Data records:
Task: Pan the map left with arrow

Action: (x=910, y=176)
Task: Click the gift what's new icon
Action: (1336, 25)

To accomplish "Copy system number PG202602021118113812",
...
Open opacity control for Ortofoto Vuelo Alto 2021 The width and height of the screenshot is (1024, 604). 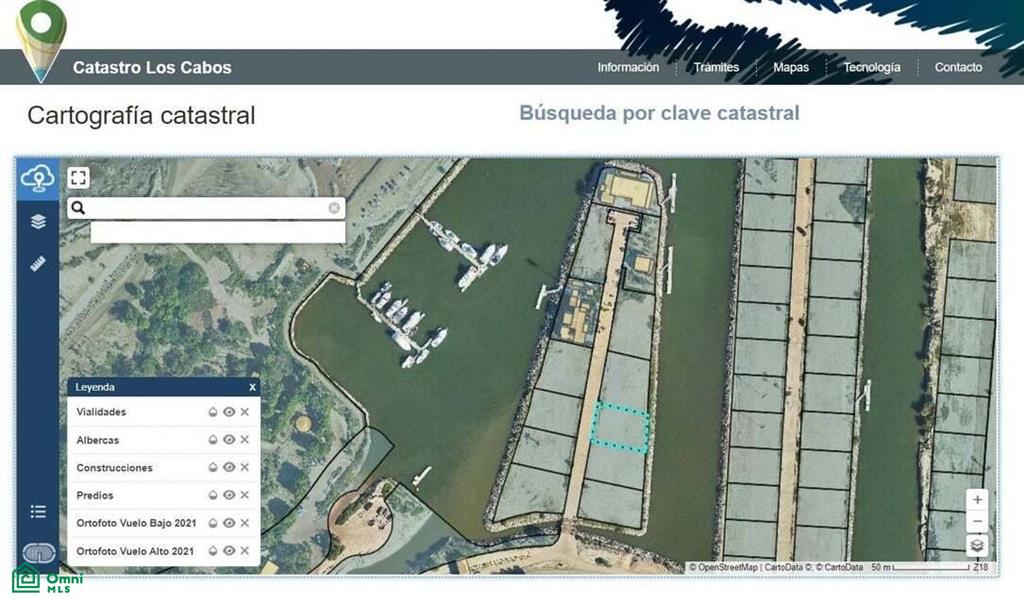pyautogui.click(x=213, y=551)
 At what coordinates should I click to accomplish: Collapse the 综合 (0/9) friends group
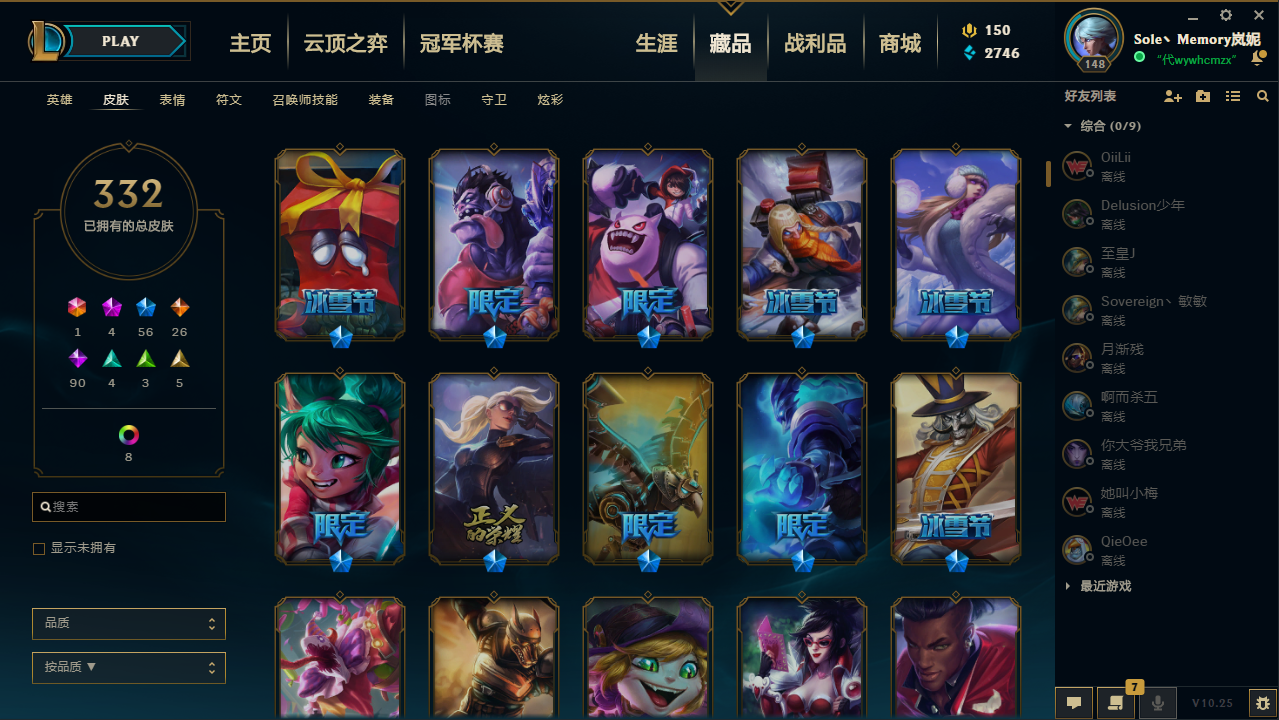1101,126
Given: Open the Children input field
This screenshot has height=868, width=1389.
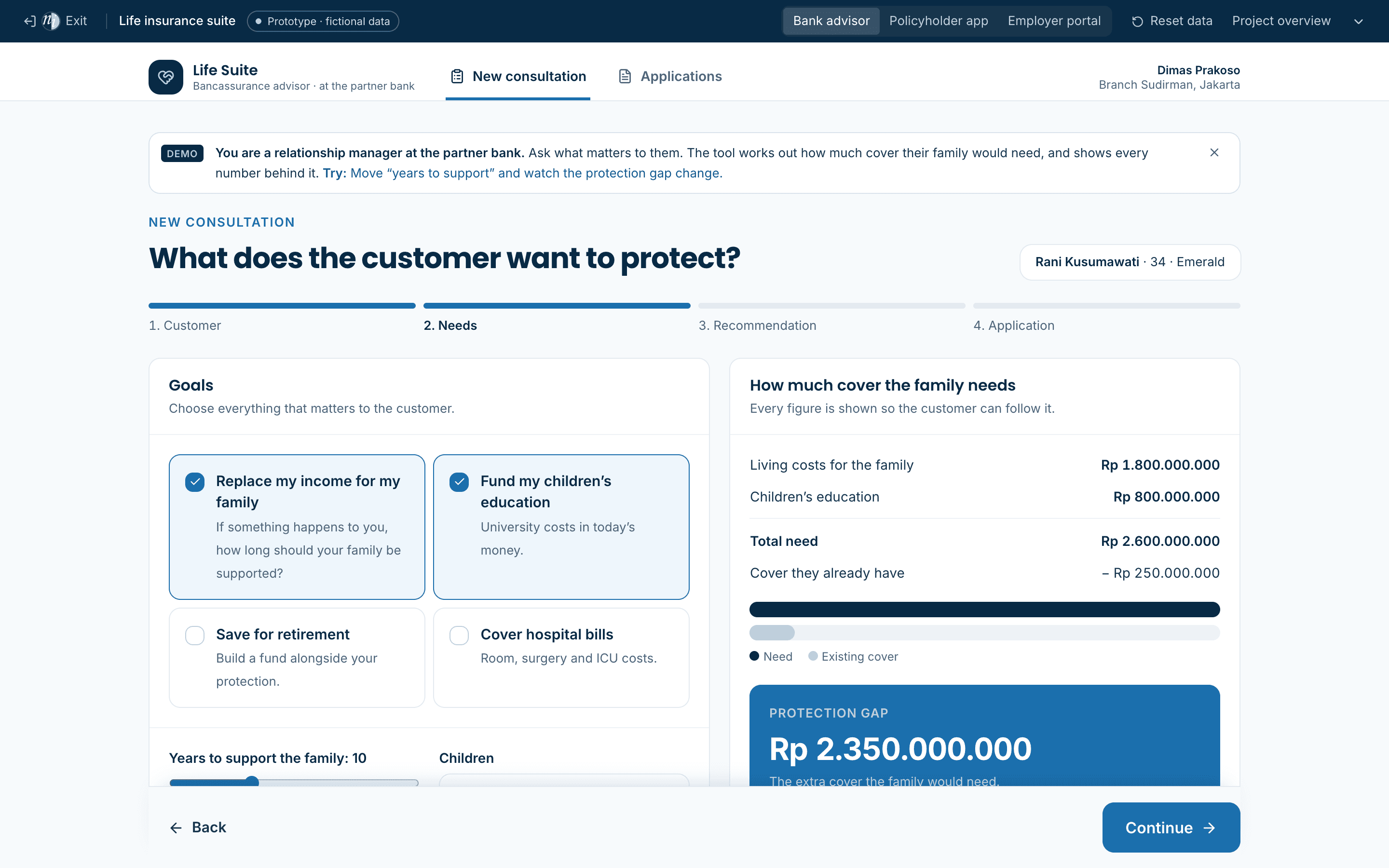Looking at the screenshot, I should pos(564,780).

Problem to work on:
Please count how many lines of the data above contain the word "what". Give only the number.

Task output:
2